* _Problem details_:
Extract, word for word, each line from the line holding "Task: Open the settings gear icon" through the end of the records. Omit every picture.

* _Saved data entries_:

———

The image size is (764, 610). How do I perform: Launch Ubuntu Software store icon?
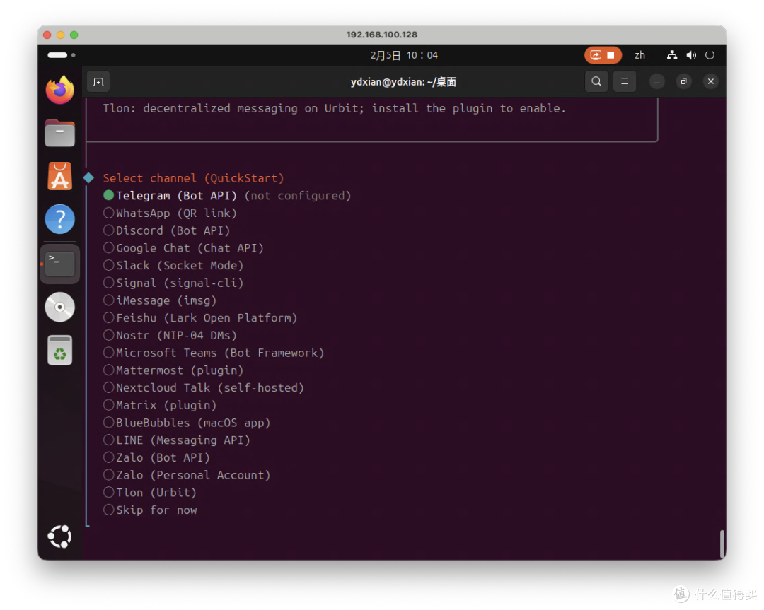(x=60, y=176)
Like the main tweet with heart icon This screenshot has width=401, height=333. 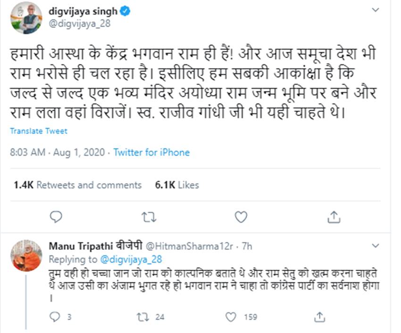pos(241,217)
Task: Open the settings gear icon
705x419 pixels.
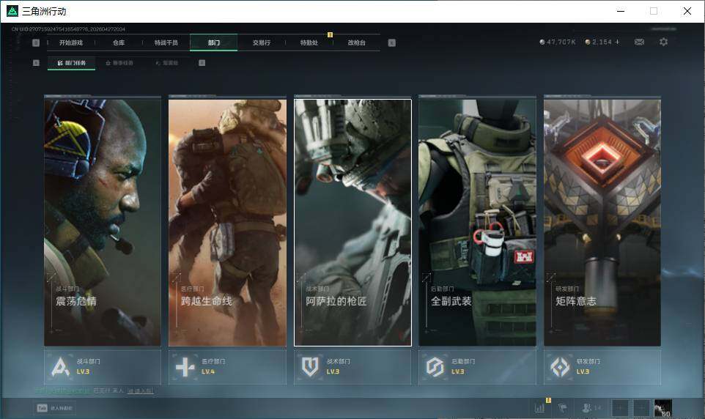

———

* _Solution to the problem_:
Task: Open the settings gear icon
705x419 pixels.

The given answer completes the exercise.